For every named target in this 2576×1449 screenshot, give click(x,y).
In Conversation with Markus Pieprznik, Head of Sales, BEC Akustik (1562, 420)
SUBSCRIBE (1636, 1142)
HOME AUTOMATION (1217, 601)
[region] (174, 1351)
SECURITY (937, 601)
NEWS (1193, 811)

• **EXERCISE GOAL**: From the line containing "SUBSCRIBE (1636, 1142)" down to the last line, reproduce the records exactly. Include both ends.

• **YOUR RESPONSE**:
SUBSCRIBE (1636, 1142)
HOME AUTOMATION (1217, 601)
[region] (174, 1351)
SECURITY (937, 601)
NEWS (1193, 811)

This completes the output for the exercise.